This dish of layered vegetables baked in a rich, savory sauce is like a comfortable stew that got dressed up for company. I serve this on chilly winter days when fresh produce is harder to come by and I can whip it together from things already in my pantry. The leftovers are homely, but even more delicious than the original version.
To make this vegetarian meal gluten-free, just skip the bread crumbs and thicken the sauce with cornstarch instead of flour.
- 3 cans green beans (drained, reserve liquid)

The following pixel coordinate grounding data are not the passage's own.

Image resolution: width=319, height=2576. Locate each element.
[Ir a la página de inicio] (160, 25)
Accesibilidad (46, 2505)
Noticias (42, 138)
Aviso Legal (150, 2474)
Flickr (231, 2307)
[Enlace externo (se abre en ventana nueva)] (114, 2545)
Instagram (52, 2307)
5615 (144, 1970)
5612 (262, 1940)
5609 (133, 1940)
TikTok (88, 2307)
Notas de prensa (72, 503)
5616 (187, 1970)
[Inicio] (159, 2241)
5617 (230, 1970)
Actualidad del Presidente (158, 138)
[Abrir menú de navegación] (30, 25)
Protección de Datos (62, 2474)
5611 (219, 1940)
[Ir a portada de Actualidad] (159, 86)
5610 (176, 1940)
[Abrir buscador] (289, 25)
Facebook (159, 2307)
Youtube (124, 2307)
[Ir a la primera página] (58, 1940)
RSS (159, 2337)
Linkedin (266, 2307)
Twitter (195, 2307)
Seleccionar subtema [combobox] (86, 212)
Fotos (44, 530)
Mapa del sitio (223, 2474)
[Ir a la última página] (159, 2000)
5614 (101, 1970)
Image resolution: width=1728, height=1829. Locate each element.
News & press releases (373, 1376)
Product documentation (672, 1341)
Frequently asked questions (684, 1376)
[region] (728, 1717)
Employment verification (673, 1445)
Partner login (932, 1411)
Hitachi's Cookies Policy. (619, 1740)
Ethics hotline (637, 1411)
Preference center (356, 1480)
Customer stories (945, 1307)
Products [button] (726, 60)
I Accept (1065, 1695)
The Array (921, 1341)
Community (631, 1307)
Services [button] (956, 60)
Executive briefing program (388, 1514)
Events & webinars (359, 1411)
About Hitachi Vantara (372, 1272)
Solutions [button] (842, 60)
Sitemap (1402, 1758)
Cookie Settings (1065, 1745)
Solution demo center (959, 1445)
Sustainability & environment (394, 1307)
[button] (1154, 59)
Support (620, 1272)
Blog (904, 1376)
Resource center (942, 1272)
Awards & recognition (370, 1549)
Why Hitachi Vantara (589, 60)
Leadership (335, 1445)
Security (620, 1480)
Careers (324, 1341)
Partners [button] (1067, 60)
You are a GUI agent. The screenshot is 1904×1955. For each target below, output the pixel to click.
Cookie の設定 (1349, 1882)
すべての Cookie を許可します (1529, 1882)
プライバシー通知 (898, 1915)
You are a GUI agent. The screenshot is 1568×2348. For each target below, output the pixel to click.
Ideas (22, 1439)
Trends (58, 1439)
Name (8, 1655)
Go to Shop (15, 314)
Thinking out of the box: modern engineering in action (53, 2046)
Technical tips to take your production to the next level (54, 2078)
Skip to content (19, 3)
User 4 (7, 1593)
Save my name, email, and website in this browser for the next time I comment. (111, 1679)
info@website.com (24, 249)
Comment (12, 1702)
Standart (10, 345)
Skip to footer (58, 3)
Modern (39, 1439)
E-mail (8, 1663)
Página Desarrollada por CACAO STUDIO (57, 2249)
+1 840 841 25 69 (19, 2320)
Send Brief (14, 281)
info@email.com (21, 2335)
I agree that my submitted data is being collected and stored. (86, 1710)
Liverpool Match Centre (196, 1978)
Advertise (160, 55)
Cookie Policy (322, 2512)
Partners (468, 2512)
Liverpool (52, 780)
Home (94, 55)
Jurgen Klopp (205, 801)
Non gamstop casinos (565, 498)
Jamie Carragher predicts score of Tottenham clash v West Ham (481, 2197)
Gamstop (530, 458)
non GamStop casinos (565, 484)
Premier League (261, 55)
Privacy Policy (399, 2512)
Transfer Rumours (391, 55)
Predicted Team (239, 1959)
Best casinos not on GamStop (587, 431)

- 2 cans diced tomatoes (reserve juice)
- 1 can whole-kernel corn (drained, reserve liquid)
- 1 onion, finely chopped
- 4 T. butter (1/2 stick)
- 2-3 T. flour
- 1 1/2 cups reserved vegetable juice
- 1/2 tsp. thyme
- 1/2 tsp. basil
- 3/4 tsp. salt
- 1/4 tsp. black pepper
- shredded cheese (cheddar, colby, or swiss)
- about a cup of fine soft bread crumbs (2 slices of bread in the blender!)
- (2 T. melted butter, optional)
Drain the tomato juice into a large measuring cup. Add liquid from the beans/corn to make 1 1/2 cups. Discard the rest.
Melt butter in a saucepan. Whisk in flour and cook over low heat for a minute. Gradually whisk in vegetable juice, as you would for a white sauce. Cook over medium heat till "gravy" thickens. Add seasonings.
Layer drained vegetables in a 9 x 13 pan in order given. Pour sauce evenly over the whole pan and cover with shredded cheese up to an inch from the edges.* If desired, stir the melted butter into the bread crumbs. Sprinkle crumbs around the edge of the casserole, creating a border around the cheese.
Bake, uncovered, for 1 hour at 350 F.
*Note: To keep the cheese from drying out, you can wait and top the casserole with cheese and bread crumbs after the first 45 minutes of baking. But I am usually too busy or lazy to do that. And I kind of like the texture of toasty cheese.